Data shown:
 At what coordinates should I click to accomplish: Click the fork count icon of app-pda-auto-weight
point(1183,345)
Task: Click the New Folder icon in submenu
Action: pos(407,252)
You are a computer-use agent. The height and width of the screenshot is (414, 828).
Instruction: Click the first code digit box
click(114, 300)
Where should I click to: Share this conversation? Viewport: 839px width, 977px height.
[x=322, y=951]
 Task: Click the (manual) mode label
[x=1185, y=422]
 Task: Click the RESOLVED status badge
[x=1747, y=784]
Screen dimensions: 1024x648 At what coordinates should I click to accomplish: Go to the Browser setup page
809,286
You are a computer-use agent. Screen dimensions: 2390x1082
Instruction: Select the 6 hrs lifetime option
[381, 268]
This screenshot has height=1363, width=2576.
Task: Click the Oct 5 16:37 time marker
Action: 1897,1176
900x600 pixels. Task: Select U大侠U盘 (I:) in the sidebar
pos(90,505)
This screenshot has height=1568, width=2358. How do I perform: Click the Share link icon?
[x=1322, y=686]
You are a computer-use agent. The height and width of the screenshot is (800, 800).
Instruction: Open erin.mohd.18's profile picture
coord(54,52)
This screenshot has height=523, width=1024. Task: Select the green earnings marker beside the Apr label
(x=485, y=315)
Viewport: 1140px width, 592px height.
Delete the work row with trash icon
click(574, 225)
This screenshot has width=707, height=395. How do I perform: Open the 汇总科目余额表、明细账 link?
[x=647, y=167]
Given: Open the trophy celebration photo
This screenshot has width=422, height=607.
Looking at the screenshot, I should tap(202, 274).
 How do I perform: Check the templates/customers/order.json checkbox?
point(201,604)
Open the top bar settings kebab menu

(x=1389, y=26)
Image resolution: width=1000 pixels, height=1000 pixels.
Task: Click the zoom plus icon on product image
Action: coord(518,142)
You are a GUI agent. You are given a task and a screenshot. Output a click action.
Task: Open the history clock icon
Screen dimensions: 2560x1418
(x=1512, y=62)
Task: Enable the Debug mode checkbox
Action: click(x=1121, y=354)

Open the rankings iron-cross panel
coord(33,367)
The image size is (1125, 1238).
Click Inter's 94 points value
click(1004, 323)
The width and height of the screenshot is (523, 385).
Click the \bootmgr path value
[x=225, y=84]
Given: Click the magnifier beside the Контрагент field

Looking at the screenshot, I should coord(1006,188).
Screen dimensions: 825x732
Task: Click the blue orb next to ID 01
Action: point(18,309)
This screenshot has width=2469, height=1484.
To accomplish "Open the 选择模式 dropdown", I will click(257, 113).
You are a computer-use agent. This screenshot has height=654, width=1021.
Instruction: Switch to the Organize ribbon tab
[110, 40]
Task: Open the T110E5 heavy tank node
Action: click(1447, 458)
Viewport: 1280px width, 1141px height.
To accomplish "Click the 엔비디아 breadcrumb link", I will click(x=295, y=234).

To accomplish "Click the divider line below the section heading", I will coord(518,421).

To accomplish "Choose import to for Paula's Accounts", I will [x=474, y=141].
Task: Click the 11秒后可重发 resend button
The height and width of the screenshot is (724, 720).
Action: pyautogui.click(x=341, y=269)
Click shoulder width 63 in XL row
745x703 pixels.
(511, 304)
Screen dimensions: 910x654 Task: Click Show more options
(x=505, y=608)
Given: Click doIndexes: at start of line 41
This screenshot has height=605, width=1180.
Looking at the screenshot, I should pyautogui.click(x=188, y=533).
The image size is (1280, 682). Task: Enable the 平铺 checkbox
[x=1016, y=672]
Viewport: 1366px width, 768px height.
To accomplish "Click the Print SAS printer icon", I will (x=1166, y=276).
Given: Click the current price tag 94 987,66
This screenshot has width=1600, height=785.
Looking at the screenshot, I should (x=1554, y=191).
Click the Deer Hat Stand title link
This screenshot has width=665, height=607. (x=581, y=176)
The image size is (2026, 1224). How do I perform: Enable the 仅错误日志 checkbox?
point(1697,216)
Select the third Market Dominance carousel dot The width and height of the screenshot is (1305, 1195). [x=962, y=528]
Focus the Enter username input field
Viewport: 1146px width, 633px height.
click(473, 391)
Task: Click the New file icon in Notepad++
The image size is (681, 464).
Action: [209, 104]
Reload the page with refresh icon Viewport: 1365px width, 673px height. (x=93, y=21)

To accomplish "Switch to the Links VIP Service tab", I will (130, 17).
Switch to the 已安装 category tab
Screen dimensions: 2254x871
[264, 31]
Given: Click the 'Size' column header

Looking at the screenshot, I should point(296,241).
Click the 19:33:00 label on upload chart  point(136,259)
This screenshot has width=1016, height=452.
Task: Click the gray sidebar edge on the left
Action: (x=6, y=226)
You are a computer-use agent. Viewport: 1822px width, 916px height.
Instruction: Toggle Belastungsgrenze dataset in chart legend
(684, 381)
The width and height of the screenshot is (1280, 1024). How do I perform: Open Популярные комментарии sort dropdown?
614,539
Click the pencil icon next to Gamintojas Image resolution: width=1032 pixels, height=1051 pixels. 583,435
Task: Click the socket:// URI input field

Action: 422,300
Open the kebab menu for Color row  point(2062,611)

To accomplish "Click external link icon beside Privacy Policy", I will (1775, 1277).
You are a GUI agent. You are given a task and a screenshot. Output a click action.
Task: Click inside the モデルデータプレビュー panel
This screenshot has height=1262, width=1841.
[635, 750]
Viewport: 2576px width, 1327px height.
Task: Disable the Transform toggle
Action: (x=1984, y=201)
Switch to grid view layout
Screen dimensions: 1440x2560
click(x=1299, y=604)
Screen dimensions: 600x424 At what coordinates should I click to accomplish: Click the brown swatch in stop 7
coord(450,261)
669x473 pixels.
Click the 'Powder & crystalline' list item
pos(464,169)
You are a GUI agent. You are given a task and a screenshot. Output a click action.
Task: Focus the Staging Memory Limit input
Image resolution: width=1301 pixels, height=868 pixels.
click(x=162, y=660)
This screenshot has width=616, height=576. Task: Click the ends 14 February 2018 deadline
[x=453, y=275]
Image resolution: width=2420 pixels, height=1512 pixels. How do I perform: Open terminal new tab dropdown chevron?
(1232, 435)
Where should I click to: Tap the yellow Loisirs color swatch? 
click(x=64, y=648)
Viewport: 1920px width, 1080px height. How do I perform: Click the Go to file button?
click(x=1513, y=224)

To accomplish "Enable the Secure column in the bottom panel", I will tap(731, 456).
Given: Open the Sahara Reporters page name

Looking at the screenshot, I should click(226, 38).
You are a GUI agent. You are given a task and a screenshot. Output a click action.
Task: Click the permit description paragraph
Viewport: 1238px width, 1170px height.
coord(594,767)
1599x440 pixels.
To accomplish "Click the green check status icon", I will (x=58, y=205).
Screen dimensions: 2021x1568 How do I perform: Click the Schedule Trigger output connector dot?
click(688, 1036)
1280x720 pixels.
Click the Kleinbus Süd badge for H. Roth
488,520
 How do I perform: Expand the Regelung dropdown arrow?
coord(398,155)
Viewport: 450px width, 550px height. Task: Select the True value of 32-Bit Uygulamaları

Given task: Rewrite the lines above as a numbered list, leaving out any blank lines.

Result of this task:
1.  At what coordinates should I click to accomplish: Click the fork count icon of app-pda-auto-weight
2. point(1183,345)
3. Task: Click the New Folder icon in submenu
4. Action: pos(407,252)
5. You are a computer-use agent. The height and width of the screenshot is (414, 828).
6. Instruction: Click the first code digit box
7. click(114, 300)
8. Where should I click to: Share this conversation? Viewport: 839px width, 977px height.
9. [x=322, y=951]
10.  Task: Click the (manual) mode label
11. [x=1185, y=422]
12.  Task: Click the RESOLVED status badge
13. [x=1747, y=784]
14. Screen dimensions: 1024x648 At what coordinates should I click to accomplish: Go to the Browser setup page
15. 809,286
16. You are a computer-use agent. Screen dimensions: 2390x1082
17. Instruction: Select the 6 hrs lifetime option
18. [381, 268]
19. This screenshot has height=1363, width=2576.
20. Task: Click the Oct 5 16:37 time marker
21. Action: 1897,1176
22. 900x600 pixels. Task: Select U大侠U盘 (I:) in the sidebar
23. pos(90,505)
24. This screenshot has height=1568, width=2358. How do I perform: Click the Share link icon?
25. [x=1322, y=686]
26. You are a computer-use agent. The height and width of the screenshot is (800, 800).
27. Instruction: Open erin.mohd.18's profile picture
28. coord(54,52)
29. This screenshot has height=523, width=1024. Task: Select the green earnings marker beside the Apr label
30. (x=485, y=315)
31. Viewport: 1140px width, 592px height.
32. Delete the work row with trash icon
33. click(574, 225)
34. This screenshot has width=707, height=395. How do I perform: Open the 汇总科目余额表、明细账 link?
35. [x=647, y=167]
36. Given: Open the trophy celebration photo
37. This screenshot has width=422, height=607.
38. Looking at the screenshot, I should tap(202, 274).
39.  How do I perform: Check the templates/customers/order.json checkbox?
40. point(201,604)
41. Open the top bar settings kebab menu
42. (x=1389, y=26)
43. Image resolution: width=1000 pixels, height=1000 pixels.
44. Task: Click the zoom plus icon on product image
45. Action: coord(518,142)
46. You are a GUI agent. You are given a task and a screenshot. Output a click action.
47. Task: Open the history clock icon
48. Screen dimensions: 2560x1418
49. (x=1512, y=62)
50. Task: Enable the Debug mode checkbox
51. Action: click(x=1121, y=354)
52. Open the rankings iron-cross panel
53. coord(33,367)
54. The image size is (1125, 1238).
55. Click Inter's 94 points value
56. click(1004, 323)
57. The width and height of the screenshot is (523, 385).
58. Click the \bootmgr path value
59. [x=225, y=84]
60. Given: Click the magnifier beside the Контрагент field
61. Looking at the screenshot, I should coord(1006,188).
62. Screen dimensions: 825x732
63. Task: Click the blue orb next to ID 01
64. Action: point(18,309)
65. This screenshot has width=2469, height=1484.
66. To accomplish "Open the 选择模式 dropdown", I will click(257, 113).
67. You are a computer-use agent. This screenshot has height=654, width=1021.
68. Instruction: Switch to the Organize ribbon tab
69. [110, 40]
70. Task: Open the T110E5 heavy tank node
71. Action: click(1447, 458)
72. Viewport: 1280px width, 1141px height.
73. To accomplish "Click the 엔비디아 breadcrumb link", I will click(x=295, y=234).
74. To accomplish "Click the divider line below the section heading", I will coord(518,421).
75. To accomplish "Choose import to for Paula's Accounts", I will [x=474, y=141].
76. Task: Click the 11秒后可重发 resend button
77. The height and width of the screenshot is (724, 720).
78. Action: pyautogui.click(x=341, y=269)
79. Click shoulder width 63 in XL row
80. 745x703 pixels.
81. (511, 304)
82. Screen dimensions: 910x654 Task: Click Show more options
83. (x=505, y=608)
84. Given: Click doIndexes: at start of line 41
85. This screenshot has height=605, width=1180.
86. Looking at the screenshot, I should pyautogui.click(x=188, y=533).
87. The image size is (1280, 682). Task: Enable the 平铺 checkbox
88. [x=1016, y=672]
89. Viewport: 1366px width, 768px height.
90. To accomplish "Click the Print SAS printer icon", I will (x=1166, y=276).
91. Given: Click the current price tag 94 987,66
92. This screenshot has width=1600, height=785.
93. Looking at the screenshot, I should (x=1554, y=191).
94. Click the Deer Hat Stand title link
95. This screenshot has width=665, height=607. (x=581, y=176)
96. The image size is (2026, 1224). How do I perform: Enable the 仅错误日志 checkbox?
97. point(1697,216)
98. Select the third Market Dominance carousel dot The width and height of the screenshot is (1305, 1195). [x=962, y=528]
99. Focus the Enter username input field
100. Viewport: 1146px width, 633px height.
101. click(473, 391)
102. Task: Click the New file icon in Notepad++
103. The image size is (681, 464).
104. Action: [209, 104]
105. Reload the page with refresh icon Viewport: 1365px width, 673px height. (x=93, y=21)
106. To accomplish "Switch to the Links VIP Service tab", I will (130, 17).
107. Switch to the 已安装 category tab
108. Screen dimensions: 2254x871
109. [264, 31]
110. Given: Click the 'Size' column header
111. Looking at the screenshot, I should point(296,241).
112. Click the 19:33:00 label on upload chart  point(136,259)
113. This screenshot has width=1016, height=452.
114. Task: Click the gray sidebar edge on the left
115. Action: (x=6, y=226)
116. You are a computer-use agent. Viewport: 1822px width, 916px height.
117. Instruction: Toggle Belastungsgrenze dataset in chart legend
118. (684, 381)
119. The width and height of the screenshot is (1280, 1024). How do I perform: Open Популярные комментарии sort dropdown?
120. 614,539
121. Click the pencil icon next to Gamintojas Image resolution: width=1032 pixels, height=1051 pixels. 583,435
122. Task: Click the socket:// URI input field
123. Action: 422,300
124. Open the kebab menu for Color row  point(2062,611)
125. To accomplish "Click external link icon beside Privacy Policy", I will (1775, 1277).
126. You are a GUI agent. You are given a task and a screenshot. Output a click action.
127. Task: Click inside the モデルデータプレビュー panel
128. This screenshot has height=1262, width=1841.
129. [635, 750]
130. Viewport: 2576px width, 1327px height.
131. Task: Disable the Transform toggle
132. Action: (x=1984, y=201)
133. Switch to grid view layout
134. Screen dimensions: 1440x2560
135. click(x=1299, y=604)
136. Screen dimensions: 600x424 At what coordinates should I click to accomplish: Click the brown swatch in stop 7
137. coord(450,261)
138. 669x473 pixels.
139. Click the 'Powder & crystalline' list item
140. pos(464,169)
141. You are a GUI agent. You are given a task and a screenshot. Output a click action.
142. Task: Focus the Staging Memory Limit input
143. Image resolution: width=1301 pixels, height=868 pixels.
144. click(x=162, y=660)
145. This screenshot has width=616, height=576. Task: Click the ends 14 February 2018 deadline
146. [x=453, y=275]
147. Image resolution: width=2420 pixels, height=1512 pixels. How do I perform: Open terminal new tab dropdown chevron?
148. (1232, 435)
149. Where should I click to: Tap the yellow Loisirs color swatch? 
150. click(x=64, y=648)
151. Viewport: 1920px width, 1080px height. How do I perform: Click the Go to file button?
152. click(x=1513, y=224)
153. To accomplish "Enable the Secure column in the bottom panel", I will tap(731, 456).
154. Given: Open the Sahara Reporters page name
155. Looking at the screenshot, I should click(226, 38).
156. You are a GUI agent. You are given a task and a screenshot. Output a click action.
157. Task: Click the permit description paragraph
158. Viewport: 1238px width, 1170px height.
159. coord(594,767)
160. 1599x440 pixels.
161. To accomplish "Click the green check status icon", I will (x=58, y=205).
162. Screen dimensions: 2021x1568 How do I perform: Click the Schedule Trigger output connector dot?
163. click(688, 1036)
164. 1280x720 pixels.
165. Click the Kleinbus Süd badge for H. Roth
166. 488,520
167.  How do I perform: Expand the Regelung dropdown arrow?
168. coord(398,155)
169. Viewport: 450px width, 550px height. Task: Select the True value of 32-Bit Uygulamaları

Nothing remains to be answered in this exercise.